* Task to complete
When a line in the entries contains the word "JGWB", copy that line in full.

Saved entries
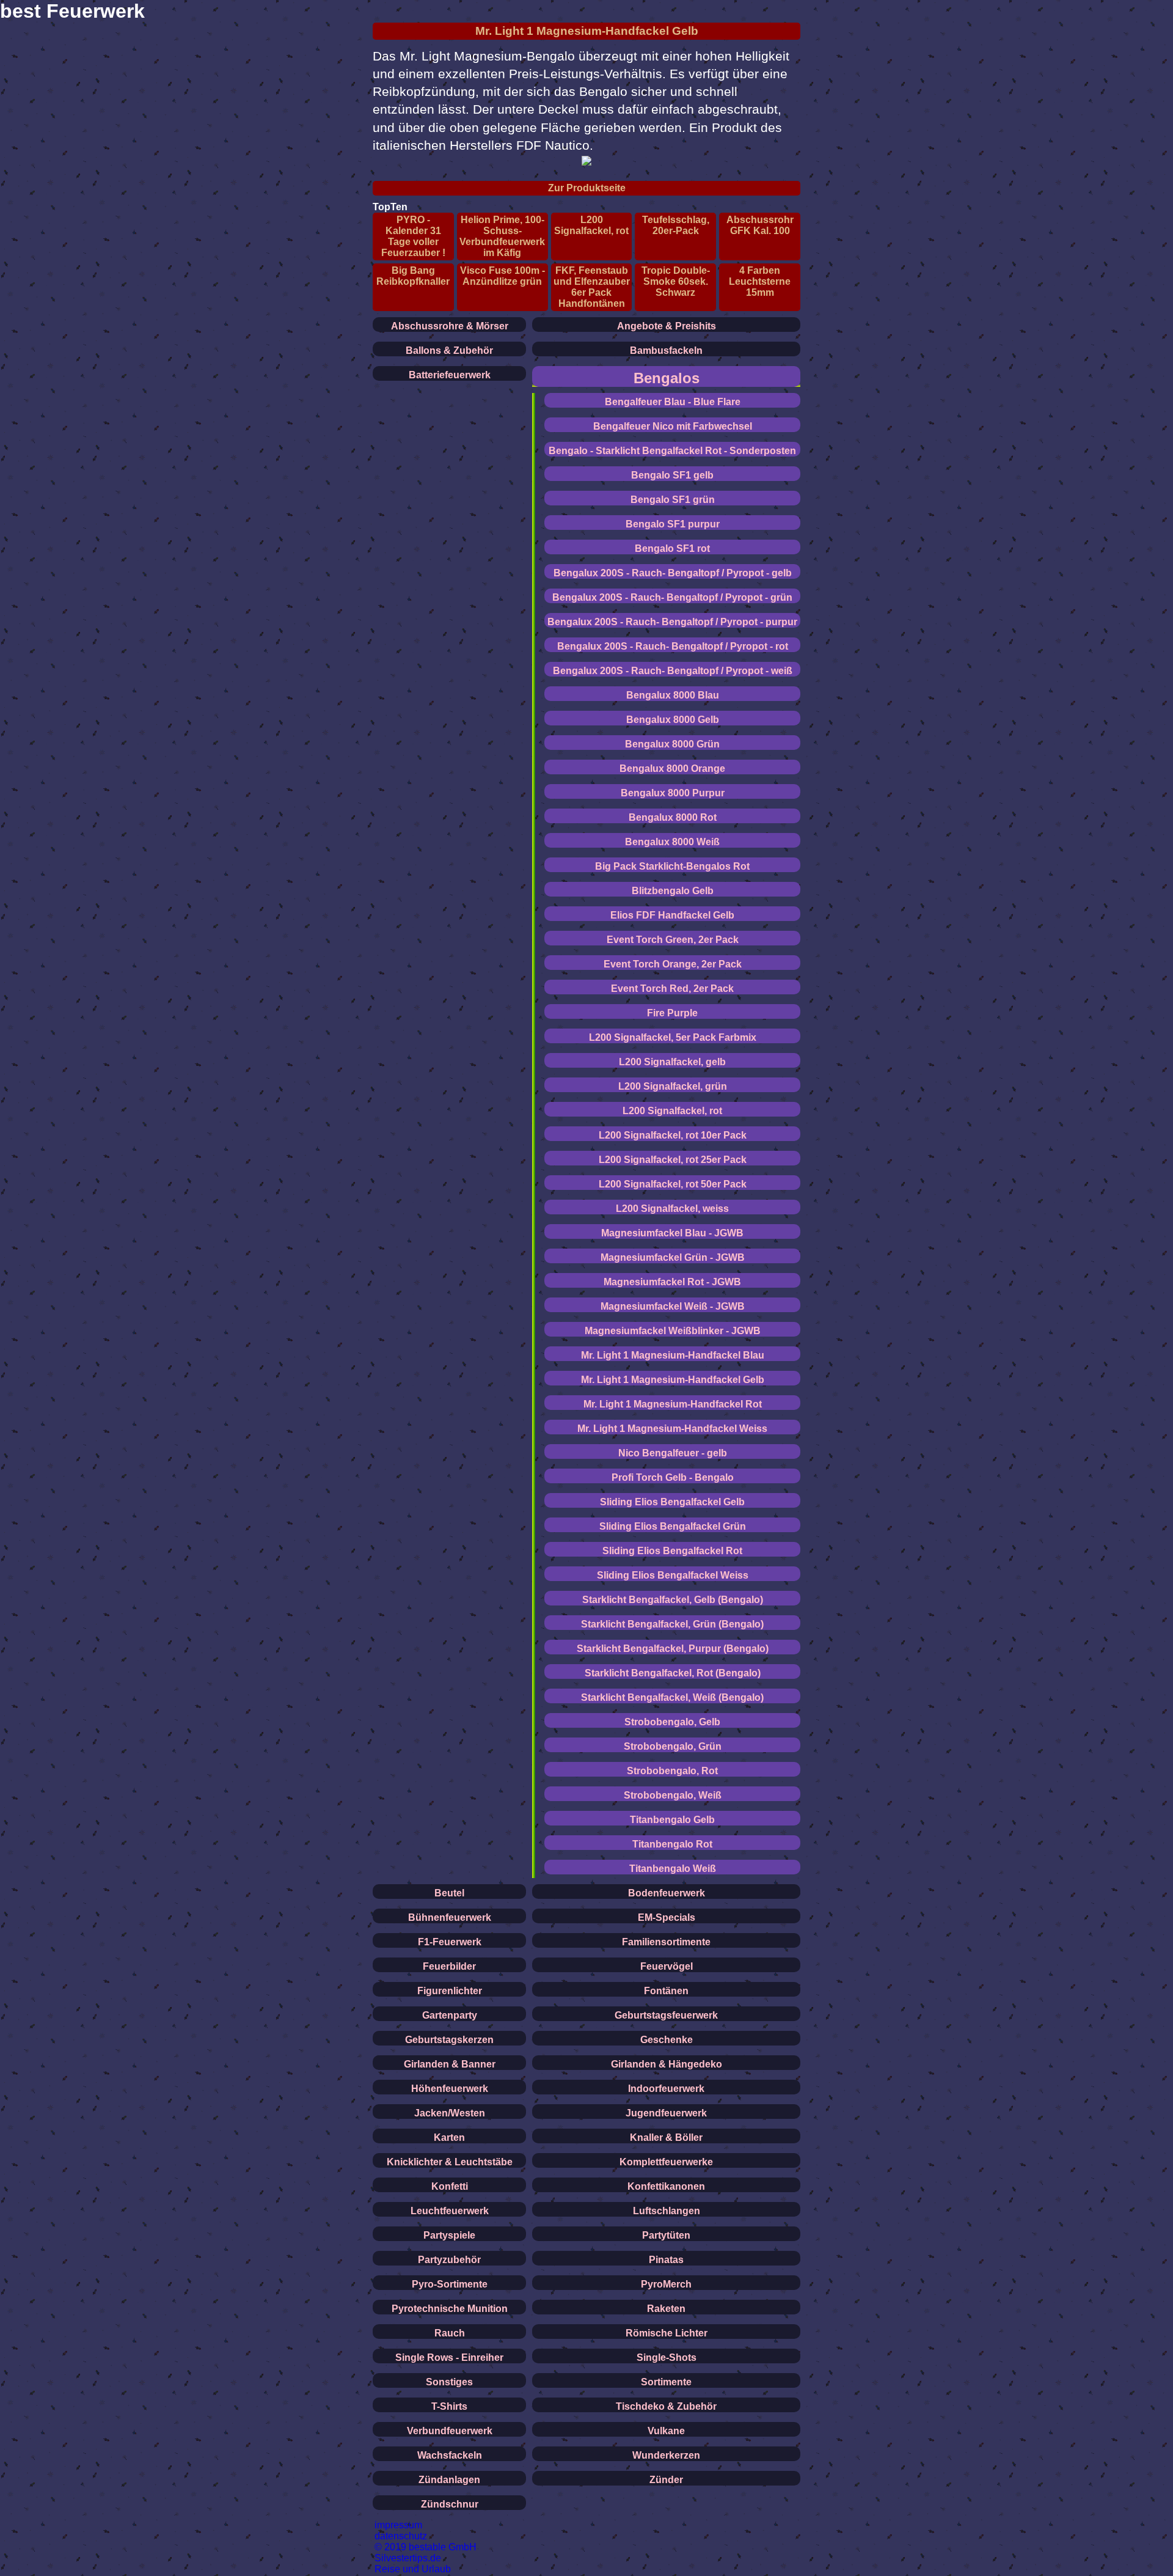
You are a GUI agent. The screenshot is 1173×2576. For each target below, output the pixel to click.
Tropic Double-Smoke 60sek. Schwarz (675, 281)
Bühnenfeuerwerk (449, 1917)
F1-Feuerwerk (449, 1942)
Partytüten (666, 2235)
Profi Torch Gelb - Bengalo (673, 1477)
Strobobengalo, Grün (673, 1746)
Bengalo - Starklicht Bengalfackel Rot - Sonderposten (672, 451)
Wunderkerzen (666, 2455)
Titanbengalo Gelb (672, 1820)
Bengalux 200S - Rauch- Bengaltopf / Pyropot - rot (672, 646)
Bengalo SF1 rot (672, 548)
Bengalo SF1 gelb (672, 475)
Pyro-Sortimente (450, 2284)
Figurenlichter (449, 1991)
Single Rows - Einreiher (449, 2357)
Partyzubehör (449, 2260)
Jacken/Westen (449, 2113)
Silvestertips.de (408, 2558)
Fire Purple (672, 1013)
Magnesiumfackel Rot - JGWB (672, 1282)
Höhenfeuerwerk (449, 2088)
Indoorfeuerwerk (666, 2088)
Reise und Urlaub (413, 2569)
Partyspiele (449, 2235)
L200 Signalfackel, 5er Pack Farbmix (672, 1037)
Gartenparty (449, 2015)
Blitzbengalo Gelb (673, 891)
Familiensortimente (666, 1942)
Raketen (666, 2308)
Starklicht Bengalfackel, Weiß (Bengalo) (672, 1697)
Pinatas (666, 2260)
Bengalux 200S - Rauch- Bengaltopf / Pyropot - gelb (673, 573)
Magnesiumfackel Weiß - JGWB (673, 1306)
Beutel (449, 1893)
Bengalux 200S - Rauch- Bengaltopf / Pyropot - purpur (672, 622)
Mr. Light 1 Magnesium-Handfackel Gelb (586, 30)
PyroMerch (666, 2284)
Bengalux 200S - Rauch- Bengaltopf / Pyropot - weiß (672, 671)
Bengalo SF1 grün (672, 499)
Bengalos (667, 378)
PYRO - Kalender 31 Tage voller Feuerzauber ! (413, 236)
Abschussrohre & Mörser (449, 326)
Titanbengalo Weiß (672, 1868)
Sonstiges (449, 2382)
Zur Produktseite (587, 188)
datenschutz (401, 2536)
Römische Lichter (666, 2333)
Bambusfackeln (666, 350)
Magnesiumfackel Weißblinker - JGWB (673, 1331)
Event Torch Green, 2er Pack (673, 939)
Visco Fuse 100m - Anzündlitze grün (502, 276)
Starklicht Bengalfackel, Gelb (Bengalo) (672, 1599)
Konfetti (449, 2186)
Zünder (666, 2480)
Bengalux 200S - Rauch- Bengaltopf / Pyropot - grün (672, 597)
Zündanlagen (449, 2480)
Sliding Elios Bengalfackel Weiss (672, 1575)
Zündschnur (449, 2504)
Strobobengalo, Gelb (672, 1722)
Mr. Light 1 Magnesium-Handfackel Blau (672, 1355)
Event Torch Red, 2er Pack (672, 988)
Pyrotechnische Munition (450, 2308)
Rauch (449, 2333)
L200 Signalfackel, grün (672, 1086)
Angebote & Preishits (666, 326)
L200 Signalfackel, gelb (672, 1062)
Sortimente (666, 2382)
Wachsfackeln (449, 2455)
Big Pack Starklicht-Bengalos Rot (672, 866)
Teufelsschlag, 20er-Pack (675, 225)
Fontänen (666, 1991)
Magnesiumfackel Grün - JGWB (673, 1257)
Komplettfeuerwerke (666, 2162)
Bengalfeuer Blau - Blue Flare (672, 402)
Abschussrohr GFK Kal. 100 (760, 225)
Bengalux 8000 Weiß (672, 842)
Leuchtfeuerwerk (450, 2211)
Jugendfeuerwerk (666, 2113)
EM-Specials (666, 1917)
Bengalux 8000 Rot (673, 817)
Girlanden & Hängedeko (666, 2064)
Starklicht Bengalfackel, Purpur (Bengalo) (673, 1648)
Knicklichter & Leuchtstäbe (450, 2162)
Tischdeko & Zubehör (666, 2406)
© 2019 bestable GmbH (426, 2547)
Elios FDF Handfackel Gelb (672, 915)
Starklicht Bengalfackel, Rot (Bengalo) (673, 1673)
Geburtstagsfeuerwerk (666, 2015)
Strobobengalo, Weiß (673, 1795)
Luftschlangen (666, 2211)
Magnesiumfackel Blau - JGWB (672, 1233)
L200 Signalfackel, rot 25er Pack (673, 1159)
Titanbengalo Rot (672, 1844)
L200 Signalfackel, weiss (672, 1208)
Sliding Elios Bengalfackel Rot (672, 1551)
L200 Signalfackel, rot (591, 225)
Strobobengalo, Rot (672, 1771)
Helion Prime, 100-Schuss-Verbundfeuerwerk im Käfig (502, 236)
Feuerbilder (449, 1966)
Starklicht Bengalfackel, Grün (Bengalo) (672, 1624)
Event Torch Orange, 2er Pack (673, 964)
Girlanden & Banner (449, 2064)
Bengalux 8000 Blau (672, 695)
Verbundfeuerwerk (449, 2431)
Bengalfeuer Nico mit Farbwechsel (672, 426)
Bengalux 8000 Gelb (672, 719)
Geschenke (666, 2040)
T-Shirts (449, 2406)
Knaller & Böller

* Written solution
Magnesiumfackel Rot - JGWB (672, 1282)
Magnesiumfackel Weiß - JGWB (673, 1306)
Magnesiumfackel Weißblinker - JGWB (673, 1331)
Magnesiumfackel Grün - JGWB (673, 1257)
Magnesiumfackel Blau - JGWB (672, 1233)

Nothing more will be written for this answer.